** TEXT EXCERPT follows **

Mesencephalic Astrocyte-Derived Neurotrophic Factor Inhibits Oxygen-Glucose Deprivation-Induced Cell Damage and Inflammation by Suppressing Endoplasmic Reticulum Stress in Rat Primary Astrocytes

Astrocyte inflammation plays important roles both in physiological and pathological processes in the central nervous system (CNS). Ischemic injury in the CNS causes damage to astrocytes and the release of proinflammatory cytokines, such as tumor necrosis factor-alpha, interleukin-1 beta, and interleukin-6. This current study investigates whether mesencephalic astrocyte-derived neurotrophic factor (MANF) inhibits oxygen-glucose deprivation (OGD)-induced cell damage and inflammatory cytokine secretion by suppressing endoplasmic reticulum stress in rat primary astrocytes. We found that MANF alleviated OGD-induced astrocyte damage and rescued the cell viability, and the upregulation of GRP78 (endoplasmic reticulum (ER) stress marker) and NF-kappa B p65 (one of the central mediators of proinflammatory pathways) induced by OGD were significantly reduced by preincubation of MANF. In addition, the increases of secretion and mRNA expression levels of the proinflammatory cytokines IL-1 beta, IL-6, and TNF-alpha in astrocytes induced by OGD were significantly suppressed by MANF. These findings demonstrate that MANF shows the potential to alleviate cell damage and inflammation in rat primary astrocytes by suppressing ER stress, indicating that MANF plays an important role in astrocyte inflammation and functioning and may suggest a promising strategy for neuroprotection in the CNS.

** End of TEXT EXCERPT **
** DATA SHOWN follows **

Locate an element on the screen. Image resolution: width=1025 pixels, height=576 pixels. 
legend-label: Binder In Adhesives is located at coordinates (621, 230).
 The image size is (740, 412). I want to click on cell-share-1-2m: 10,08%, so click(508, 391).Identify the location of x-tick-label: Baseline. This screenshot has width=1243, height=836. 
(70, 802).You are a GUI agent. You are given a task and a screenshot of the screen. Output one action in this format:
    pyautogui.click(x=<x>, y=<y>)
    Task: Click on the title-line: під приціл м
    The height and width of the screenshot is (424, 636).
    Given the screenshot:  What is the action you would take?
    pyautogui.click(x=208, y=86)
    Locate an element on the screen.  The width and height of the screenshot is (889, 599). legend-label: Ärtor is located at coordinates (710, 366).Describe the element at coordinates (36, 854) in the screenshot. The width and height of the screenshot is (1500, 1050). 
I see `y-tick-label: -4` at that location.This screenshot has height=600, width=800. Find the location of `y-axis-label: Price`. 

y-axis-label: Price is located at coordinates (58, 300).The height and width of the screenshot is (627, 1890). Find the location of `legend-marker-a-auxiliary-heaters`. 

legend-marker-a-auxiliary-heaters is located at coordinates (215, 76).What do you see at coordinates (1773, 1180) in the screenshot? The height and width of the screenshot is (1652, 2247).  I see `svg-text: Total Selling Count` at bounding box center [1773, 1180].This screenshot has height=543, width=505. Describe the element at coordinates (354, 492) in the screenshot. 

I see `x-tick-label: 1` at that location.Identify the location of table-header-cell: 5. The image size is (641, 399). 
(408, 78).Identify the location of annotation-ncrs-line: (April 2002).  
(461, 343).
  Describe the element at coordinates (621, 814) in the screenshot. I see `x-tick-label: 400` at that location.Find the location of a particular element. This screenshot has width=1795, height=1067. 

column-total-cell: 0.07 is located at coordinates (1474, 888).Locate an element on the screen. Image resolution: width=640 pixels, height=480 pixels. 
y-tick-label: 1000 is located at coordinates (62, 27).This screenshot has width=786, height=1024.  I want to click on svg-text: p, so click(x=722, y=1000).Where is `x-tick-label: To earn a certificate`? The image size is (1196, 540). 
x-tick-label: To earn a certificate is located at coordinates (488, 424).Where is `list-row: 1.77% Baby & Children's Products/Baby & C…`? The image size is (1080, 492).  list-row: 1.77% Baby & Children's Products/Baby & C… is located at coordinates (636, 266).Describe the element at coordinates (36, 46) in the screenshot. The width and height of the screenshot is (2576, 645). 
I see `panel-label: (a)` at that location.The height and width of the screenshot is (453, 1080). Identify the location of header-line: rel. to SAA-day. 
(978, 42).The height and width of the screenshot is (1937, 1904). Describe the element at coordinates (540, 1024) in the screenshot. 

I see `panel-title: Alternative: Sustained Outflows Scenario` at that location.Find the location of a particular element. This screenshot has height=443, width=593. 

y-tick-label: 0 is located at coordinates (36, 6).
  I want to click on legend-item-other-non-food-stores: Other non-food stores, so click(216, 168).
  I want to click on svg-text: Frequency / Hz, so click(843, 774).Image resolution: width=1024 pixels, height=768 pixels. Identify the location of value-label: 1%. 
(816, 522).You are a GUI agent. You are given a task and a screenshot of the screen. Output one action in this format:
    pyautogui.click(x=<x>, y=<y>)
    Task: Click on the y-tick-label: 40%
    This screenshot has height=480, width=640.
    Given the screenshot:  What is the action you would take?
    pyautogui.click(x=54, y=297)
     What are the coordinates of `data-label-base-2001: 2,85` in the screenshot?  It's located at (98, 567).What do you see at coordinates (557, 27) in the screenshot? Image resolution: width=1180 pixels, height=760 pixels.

** End of DATA SHOWN **

EXERCISE DIRECTIONS | List every proinflammatory cytokine named in the text about MANF and astrocytes. Work only from the text about MANF and astrocytes.

SOLUTION FOR THIS PROBLEM | Tumor necrosis factor-alpha (TNF-alpha), interleukin-1 beta (IL-1 beta), interleukin-6 (IL-6)